### WHAT THE TASK ASKS:
The output must reproduce each line of the data word for word.

[Data entries]
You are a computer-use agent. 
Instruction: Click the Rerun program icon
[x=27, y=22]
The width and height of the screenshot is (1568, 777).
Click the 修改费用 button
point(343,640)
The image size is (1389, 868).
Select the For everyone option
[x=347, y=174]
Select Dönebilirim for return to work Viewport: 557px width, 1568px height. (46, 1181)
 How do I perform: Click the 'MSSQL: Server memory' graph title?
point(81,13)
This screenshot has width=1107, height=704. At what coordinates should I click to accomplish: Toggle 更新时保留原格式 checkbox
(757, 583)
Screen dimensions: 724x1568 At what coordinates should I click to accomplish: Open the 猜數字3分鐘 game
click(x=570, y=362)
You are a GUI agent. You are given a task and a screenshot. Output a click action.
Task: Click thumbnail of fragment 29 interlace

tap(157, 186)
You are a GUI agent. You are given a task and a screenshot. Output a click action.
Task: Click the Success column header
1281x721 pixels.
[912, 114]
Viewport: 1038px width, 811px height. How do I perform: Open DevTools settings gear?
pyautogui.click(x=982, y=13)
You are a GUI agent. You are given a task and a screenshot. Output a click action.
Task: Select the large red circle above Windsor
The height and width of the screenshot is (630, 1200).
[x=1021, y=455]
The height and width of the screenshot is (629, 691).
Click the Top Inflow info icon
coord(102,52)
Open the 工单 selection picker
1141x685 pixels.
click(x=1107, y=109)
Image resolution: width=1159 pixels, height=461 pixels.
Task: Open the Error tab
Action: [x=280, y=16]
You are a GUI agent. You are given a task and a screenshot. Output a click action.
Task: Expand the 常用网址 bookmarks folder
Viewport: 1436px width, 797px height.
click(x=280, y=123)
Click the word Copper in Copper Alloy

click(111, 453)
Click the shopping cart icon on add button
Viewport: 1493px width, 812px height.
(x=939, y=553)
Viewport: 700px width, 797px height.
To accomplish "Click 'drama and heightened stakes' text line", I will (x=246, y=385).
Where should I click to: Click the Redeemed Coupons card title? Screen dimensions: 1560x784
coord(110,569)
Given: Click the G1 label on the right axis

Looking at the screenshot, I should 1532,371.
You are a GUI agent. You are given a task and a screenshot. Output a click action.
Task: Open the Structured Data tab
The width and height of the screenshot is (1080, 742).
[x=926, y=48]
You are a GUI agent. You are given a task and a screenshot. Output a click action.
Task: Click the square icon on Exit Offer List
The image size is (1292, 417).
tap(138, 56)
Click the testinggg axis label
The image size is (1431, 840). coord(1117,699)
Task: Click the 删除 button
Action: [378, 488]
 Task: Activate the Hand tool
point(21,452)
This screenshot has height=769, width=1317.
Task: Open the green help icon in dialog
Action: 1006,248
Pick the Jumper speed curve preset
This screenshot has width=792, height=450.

### EXERCISE SOLUTION:
You are a computer-use agent. 
Instruction: Click the Rerun program icon
[x=27, y=22]
The width and height of the screenshot is (1568, 777).
Click the 修改费用 button
point(343,640)
The image size is (1389, 868).
Select the For everyone option
[x=347, y=174]
Select Dönebilirim for return to work Viewport: 557px width, 1568px height. (46, 1181)
 How do I perform: Click the 'MSSQL: Server memory' graph title?
point(81,13)
This screenshot has width=1107, height=704. At what coordinates should I click to accomplish: Toggle 更新时保留原格式 checkbox
(757, 583)
Screen dimensions: 724x1568 At what coordinates should I click to accomplish: Open the 猜數字3分鐘 game
click(x=570, y=362)
You are a GUI agent. You are given a task and a screenshot. Output a click action.
Task: Click thumbnail of fragment 29 interlace

tap(157, 186)
You are a GUI agent. You are given a task and a screenshot. Output a click action.
Task: Click the Success column header
1281x721 pixels.
[912, 114]
Viewport: 1038px width, 811px height. How do I perform: Open DevTools settings gear?
pyautogui.click(x=982, y=13)
You are a GUI agent. You are given a task and a screenshot. Output a click action.
Task: Select the large red circle above Windsor
The height and width of the screenshot is (630, 1200).
[x=1021, y=455]
The height and width of the screenshot is (629, 691).
Click the Top Inflow info icon
coord(102,52)
Open the 工单 selection picker
1141x685 pixels.
click(x=1107, y=109)
Image resolution: width=1159 pixels, height=461 pixels.
Task: Open the Error tab
Action: [x=280, y=16]
You are a GUI agent. You are given a task and a screenshot. Output a click action.
Task: Expand the 常用网址 bookmarks folder
Viewport: 1436px width, 797px height.
click(x=280, y=123)
Click the word Copper in Copper Alloy

click(111, 453)
Click the shopping cart icon on add button
Viewport: 1493px width, 812px height.
(x=939, y=553)
Viewport: 700px width, 797px height.
To accomplish "Click 'drama and heightened stakes' text line", I will (x=246, y=385).
Where should I click to: Click the Redeemed Coupons card title? Screen dimensions: 1560x784
coord(110,569)
Given: Click the G1 label on the right axis

Looking at the screenshot, I should 1532,371.
You are a GUI agent. You are given a task and a screenshot. Output a click action.
Task: Open the Structured Data tab
The width and height of the screenshot is (1080, 742).
[x=926, y=48]
You are a GUI agent. You are given a task and a screenshot. Output a click action.
Task: Click the square icon on Exit Offer List
The image size is (1292, 417).
tap(138, 56)
Click the testinggg axis label
The image size is (1431, 840). coord(1117,699)
Task: Click the 删除 button
Action: [378, 488]
 Task: Activate the Hand tool
point(21,452)
This screenshot has height=769, width=1317.
Task: Open the green help icon in dialog
Action: 1006,248
Pick the Jumper speed curve preset
This screenshot has width=792, height=450.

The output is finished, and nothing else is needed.